[QUOTED PASSAGE]
════════════════

When the Navy sailors weren't working, "they were playing with us or
against us."
Doolittle's
plan called for the Hornet to sail to a point about 400 miles off Japan. Late on
the night of April 18, the 16 bombers, each loaded with four 500-pound bombs,
machine guns and extra fuel tanks, would take off from the Hornet's deck. They'd
bomb Tokyo and other sites in the early-morning hours, then fly to Free China --
portions of that country not held by the Japanese -- landing before dark.
The
night of the 17th, many of Doolittle's men slept in their clothes.
At
dawn, lookouts aboard the Hornet and its escort ships saw a Japanese picket boat
and, on the horizon, two ships that appeared to be Japanese destroyers. They'd
been spotted.
If
Doolittle's men took off nearly a full day and 200 miles shy of their intended
launch site, chances were slim they'd have enough fuel to make it to Free China.
If they waited, they'd lose the element of surprise.
Doolittle
and the Hornet's skipper gave the launch order.
Crews
packed quickly and scurried to their stations, swinging through the ship's
exchange and nearly emptying it, Jones remembered, of cigarettes and candy.
None
of the pilots had taken off from the deck of a carrier, though they'd practiced
plenty of short takeoffs. That morning, they'd have about 350 feet of runway,
maybe a little more. They'd have rain and howling wind, too. A storm sprayed
water across the Hornet's deck and as the planes warmed up, Jones said, exhaust
choked the air.
Doolittle
moved his plane into position. When the Hornet's bow rose with a swell, the
flagman gave him the signal. He released the brakes, hit the throttle and was
up. He circled the Hornet once and headed toward Japan.
One
by one, 15 planes followed.
As
he waited for takeoff, Jake discovered a 1-foot hole in No. 16's plastic nose.
He knew they were short on gas; the breach would make them even less efficient.

════════════════

[RECORDED INFORMATION]
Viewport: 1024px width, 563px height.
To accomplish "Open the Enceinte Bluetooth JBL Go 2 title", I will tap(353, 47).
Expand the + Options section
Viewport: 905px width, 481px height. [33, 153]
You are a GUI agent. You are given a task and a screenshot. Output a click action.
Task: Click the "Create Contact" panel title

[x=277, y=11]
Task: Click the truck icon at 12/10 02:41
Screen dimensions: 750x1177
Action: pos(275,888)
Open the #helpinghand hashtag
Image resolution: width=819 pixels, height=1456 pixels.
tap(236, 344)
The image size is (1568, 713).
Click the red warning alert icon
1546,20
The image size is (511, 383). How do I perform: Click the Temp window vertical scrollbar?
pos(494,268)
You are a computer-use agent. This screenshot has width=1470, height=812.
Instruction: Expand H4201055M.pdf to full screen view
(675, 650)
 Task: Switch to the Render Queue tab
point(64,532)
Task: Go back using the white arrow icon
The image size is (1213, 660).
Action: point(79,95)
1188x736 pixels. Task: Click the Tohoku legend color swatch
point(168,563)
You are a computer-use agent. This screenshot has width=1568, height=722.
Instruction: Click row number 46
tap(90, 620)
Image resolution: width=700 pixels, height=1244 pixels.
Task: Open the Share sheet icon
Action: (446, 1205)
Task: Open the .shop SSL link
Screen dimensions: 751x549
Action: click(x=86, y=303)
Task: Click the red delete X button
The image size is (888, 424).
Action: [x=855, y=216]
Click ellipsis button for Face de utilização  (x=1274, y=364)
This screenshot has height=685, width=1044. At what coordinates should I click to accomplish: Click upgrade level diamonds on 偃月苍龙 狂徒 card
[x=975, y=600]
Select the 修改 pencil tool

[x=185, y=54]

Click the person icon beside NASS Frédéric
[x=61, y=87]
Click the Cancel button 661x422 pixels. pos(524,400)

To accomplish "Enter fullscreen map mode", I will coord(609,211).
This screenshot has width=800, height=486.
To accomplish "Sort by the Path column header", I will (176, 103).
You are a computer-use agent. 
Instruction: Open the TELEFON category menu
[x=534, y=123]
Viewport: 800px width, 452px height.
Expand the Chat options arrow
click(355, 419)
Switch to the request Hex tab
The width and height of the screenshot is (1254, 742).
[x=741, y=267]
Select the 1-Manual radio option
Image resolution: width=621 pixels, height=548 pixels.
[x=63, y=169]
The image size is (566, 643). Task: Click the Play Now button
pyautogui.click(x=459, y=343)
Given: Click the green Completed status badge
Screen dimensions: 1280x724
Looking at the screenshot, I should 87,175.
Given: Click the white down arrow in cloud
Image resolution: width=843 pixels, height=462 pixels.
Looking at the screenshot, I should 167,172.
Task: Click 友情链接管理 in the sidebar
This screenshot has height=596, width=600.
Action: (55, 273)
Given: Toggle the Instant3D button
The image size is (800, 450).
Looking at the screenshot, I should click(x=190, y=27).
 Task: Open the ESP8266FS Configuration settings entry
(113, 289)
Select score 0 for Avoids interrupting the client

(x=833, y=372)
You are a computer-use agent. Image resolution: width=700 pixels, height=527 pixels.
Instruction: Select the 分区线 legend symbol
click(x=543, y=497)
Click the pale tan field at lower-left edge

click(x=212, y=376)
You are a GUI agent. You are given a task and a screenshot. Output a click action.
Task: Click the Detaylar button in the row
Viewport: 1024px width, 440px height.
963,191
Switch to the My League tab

════════════════

[EXERCISE PROMPT] Quote, word for word, the part of the Doolittle raid text above that opens with the words "If they waited, they'd" and closes with "choked the air.".

[REPLY]
If they waited, they'd lose the element of surprise.
Doolittle
and the Hornet's skipper gave the launch order.
Crews
packed quickly and scurried to their stations, swinging through the ship's
exchange and nearly emptying it, Jones remembered, of cigarettes and candy.
None
of the pilots had taken off from the deck of a carrier, though they'd practiced
plenty of short takeoffs. That morning, they'd have about 350 feet of runway,
maybe a little more. They'd have rain and howling wind, too. A storm sprayed
water across the Hornet's deck and as the planes warmed up, Jones said, exhaust
choked the air.